91ÌÒÉ«

The Vlasov-Maxwell system is a PDE that models a collisionless relativistic plasma. More precisely, it governs the dynamic of a charged particle density f and an electromagnetic field (E,B). Due to the movement of the charged particle, the electromagnetic field depends on f through Maxwell equations, and induces a non-linearity in the system. While this system is similar to the Vlasov-Poisson equation, the Maxwell equations makes the study more complex and we cannot use elliptic regularity arguments. Still, one of the first result was given by Glassey and Strauss in 1987. In their article, they considered small and compactly supported data, and proved the existence (and uniqueness) of a global classical solution.

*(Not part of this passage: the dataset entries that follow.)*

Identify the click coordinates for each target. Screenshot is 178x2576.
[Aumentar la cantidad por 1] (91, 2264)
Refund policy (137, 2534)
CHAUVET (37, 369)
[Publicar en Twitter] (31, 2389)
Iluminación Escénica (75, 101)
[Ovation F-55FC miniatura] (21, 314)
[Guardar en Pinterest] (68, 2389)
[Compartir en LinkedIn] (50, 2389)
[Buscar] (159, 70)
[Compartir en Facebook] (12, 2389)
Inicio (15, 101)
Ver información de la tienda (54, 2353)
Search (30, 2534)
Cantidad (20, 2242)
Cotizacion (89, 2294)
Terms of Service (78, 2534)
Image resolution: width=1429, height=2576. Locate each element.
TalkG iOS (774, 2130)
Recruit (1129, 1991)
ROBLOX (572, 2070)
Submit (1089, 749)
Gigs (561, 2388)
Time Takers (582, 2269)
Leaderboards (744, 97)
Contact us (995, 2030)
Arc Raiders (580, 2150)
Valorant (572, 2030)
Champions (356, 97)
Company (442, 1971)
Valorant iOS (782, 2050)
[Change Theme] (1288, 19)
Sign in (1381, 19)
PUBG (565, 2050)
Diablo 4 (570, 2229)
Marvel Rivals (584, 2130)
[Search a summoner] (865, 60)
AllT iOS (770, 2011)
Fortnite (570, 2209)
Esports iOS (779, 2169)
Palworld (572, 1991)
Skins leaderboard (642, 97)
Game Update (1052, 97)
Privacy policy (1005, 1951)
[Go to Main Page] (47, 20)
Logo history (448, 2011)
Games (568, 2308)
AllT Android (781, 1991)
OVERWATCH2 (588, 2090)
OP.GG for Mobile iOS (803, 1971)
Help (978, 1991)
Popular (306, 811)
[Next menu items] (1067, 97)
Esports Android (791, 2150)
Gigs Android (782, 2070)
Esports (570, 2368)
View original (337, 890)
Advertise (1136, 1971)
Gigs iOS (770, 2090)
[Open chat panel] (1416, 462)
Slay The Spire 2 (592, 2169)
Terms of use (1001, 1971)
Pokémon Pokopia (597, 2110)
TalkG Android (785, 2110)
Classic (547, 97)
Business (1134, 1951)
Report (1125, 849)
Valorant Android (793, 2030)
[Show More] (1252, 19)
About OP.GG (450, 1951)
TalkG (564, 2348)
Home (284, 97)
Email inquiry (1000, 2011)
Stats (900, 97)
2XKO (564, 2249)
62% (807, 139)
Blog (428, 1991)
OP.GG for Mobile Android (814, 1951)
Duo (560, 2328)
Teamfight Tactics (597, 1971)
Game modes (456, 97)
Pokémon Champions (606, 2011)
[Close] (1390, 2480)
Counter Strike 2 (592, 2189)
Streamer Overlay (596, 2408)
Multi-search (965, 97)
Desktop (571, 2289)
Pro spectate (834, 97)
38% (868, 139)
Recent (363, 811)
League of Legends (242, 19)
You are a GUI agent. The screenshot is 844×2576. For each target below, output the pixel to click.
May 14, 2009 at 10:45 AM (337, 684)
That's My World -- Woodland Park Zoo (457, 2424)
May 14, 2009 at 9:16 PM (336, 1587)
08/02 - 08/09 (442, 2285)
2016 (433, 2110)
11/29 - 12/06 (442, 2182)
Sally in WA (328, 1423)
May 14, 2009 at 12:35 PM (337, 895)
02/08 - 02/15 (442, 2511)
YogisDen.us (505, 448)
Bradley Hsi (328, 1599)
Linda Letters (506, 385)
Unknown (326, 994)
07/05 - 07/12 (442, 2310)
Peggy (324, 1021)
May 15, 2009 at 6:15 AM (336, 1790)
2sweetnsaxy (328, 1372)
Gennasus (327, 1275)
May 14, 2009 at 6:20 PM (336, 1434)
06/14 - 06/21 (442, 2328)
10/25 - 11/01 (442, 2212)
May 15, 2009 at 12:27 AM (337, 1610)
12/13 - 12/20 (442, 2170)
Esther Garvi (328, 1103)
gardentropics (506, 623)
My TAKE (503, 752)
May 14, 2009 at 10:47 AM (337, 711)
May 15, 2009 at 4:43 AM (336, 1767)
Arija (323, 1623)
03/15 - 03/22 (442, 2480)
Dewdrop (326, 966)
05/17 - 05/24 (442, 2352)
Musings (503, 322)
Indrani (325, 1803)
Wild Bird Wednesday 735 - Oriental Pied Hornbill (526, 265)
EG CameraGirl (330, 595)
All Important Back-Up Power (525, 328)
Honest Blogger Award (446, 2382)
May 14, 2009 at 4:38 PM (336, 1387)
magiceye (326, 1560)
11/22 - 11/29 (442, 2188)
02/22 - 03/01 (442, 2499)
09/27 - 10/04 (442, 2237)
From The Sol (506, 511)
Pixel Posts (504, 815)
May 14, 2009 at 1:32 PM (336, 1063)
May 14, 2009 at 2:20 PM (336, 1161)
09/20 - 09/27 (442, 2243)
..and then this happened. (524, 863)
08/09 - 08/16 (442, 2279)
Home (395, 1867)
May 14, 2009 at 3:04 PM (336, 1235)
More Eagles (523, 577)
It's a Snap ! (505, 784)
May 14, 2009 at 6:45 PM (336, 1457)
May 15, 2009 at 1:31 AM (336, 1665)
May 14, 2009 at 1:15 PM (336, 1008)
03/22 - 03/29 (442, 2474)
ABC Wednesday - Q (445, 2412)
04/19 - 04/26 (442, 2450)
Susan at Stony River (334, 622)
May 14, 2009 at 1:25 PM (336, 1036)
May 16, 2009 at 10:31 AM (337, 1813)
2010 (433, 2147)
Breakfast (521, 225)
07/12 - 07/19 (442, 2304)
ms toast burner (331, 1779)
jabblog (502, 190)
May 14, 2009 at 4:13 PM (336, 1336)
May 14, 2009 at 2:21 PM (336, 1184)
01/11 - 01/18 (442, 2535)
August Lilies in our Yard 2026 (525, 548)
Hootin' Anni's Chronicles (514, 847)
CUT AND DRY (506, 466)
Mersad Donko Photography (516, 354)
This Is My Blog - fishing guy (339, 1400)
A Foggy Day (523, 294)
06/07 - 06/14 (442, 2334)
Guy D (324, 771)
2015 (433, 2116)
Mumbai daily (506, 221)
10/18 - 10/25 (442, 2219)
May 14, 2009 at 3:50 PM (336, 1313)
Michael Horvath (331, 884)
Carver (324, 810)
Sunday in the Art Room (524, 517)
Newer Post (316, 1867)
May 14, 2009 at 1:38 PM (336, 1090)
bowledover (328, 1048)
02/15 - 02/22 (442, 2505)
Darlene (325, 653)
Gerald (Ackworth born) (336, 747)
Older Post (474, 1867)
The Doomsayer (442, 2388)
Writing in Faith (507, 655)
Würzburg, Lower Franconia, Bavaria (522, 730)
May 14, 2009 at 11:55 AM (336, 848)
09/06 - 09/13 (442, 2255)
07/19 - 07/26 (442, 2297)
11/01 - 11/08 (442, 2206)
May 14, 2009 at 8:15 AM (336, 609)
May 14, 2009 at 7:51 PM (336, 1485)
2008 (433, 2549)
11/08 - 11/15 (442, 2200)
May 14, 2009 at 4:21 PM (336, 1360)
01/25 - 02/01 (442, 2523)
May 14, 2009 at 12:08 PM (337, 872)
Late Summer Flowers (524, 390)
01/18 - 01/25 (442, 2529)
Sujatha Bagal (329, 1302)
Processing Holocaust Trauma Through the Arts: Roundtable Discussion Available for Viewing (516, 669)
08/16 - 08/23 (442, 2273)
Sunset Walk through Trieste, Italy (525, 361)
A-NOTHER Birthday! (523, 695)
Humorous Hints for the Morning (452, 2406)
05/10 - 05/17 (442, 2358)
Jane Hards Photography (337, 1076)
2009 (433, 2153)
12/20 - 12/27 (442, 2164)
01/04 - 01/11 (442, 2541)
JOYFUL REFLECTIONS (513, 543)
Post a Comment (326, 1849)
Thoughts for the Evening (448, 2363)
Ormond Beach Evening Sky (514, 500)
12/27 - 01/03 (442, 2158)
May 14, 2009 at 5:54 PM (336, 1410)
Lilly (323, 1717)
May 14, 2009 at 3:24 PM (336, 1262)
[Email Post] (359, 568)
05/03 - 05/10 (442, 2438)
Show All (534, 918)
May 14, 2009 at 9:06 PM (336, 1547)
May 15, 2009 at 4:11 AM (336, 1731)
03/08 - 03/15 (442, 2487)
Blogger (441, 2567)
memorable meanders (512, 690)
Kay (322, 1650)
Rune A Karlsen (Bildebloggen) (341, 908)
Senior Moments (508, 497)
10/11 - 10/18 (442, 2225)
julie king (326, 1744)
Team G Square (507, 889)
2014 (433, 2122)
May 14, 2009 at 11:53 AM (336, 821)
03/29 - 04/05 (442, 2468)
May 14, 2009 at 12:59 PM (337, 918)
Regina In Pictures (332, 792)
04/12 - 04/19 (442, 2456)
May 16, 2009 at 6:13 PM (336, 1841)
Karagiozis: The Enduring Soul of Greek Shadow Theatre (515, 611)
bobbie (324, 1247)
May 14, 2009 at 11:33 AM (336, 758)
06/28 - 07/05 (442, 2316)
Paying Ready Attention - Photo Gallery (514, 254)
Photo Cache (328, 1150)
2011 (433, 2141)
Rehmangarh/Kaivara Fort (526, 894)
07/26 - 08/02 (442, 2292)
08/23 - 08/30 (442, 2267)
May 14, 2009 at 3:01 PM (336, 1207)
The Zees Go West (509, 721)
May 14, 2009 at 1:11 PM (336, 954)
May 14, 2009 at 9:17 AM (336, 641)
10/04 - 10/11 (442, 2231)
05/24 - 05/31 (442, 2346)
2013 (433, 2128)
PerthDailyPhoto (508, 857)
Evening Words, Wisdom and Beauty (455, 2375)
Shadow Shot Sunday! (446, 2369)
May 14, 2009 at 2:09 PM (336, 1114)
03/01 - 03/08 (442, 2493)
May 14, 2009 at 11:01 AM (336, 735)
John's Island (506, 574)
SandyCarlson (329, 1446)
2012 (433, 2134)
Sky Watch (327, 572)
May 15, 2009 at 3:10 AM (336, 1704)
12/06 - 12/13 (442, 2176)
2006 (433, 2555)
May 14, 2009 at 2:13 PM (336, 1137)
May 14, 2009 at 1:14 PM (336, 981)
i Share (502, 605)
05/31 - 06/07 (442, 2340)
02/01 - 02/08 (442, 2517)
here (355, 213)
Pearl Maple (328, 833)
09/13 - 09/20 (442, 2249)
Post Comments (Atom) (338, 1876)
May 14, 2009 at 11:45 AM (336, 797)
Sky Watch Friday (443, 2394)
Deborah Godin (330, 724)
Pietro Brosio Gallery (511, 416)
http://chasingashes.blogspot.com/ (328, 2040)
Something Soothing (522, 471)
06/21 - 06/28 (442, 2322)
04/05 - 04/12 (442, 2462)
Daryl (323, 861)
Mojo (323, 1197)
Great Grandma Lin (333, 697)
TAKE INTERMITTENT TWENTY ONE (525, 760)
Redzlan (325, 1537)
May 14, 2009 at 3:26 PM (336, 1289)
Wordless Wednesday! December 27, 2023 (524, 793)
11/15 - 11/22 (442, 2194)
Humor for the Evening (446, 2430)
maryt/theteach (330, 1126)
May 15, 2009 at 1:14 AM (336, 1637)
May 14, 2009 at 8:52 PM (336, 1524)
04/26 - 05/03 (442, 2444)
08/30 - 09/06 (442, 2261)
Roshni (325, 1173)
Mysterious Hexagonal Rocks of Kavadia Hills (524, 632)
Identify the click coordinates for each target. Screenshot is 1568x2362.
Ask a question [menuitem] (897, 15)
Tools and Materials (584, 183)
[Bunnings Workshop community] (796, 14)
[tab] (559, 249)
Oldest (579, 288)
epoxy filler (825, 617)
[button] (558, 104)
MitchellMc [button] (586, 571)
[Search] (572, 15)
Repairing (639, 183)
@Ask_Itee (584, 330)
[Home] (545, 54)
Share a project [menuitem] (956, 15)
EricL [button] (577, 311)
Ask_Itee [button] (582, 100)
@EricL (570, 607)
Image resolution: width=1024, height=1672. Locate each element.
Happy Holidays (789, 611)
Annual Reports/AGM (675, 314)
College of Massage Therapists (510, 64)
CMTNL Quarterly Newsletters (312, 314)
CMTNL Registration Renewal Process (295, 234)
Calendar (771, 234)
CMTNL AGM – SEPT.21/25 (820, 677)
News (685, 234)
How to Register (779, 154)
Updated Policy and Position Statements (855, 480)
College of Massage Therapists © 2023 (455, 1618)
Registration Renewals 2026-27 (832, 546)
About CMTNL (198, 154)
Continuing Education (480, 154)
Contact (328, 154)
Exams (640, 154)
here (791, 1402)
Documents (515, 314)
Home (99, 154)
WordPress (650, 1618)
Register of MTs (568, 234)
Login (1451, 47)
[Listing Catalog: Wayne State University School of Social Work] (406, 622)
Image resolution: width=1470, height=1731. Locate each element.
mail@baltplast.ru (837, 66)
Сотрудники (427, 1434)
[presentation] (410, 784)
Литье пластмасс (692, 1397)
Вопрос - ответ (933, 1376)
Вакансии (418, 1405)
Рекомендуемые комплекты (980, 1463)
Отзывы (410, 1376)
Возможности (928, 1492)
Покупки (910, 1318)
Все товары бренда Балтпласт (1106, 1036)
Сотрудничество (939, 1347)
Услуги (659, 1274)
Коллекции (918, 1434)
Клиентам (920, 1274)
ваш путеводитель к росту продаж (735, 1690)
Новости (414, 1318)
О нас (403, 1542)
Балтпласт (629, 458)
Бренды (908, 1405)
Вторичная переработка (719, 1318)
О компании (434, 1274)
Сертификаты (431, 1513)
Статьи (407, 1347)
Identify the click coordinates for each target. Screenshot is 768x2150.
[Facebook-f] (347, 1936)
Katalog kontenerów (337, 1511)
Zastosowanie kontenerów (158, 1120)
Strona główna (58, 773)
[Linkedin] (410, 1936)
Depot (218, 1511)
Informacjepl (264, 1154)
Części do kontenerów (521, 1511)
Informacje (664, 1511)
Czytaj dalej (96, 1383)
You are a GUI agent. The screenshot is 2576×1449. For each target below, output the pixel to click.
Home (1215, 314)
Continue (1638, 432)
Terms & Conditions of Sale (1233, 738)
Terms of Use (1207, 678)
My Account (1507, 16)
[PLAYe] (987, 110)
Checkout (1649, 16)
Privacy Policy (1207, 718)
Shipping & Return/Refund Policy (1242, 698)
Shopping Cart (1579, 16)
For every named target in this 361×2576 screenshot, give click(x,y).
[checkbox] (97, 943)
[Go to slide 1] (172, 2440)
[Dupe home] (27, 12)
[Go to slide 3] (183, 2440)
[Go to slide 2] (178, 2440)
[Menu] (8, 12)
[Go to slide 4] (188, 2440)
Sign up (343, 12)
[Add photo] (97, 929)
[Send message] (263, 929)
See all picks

In this context, we may study the large time behavior of such solutions. In particular, we would like to know if, for large times, the solution behaves like the solution of the linear system. Such property is called (linear) scattering and has been extensively studied for Schrodinger equations or, more recently, for the Vlasov-Poisson system. However, fewer scattering results are known for the Vlasov-Maxwell system. In this talk, we will consider the solutions exhibited by Glassey and Strauss and exhibit a modified scattering dynamic. Moreover, we will show that, unless a non-generic condition is satisfied, we cannot recover a linear scattering property.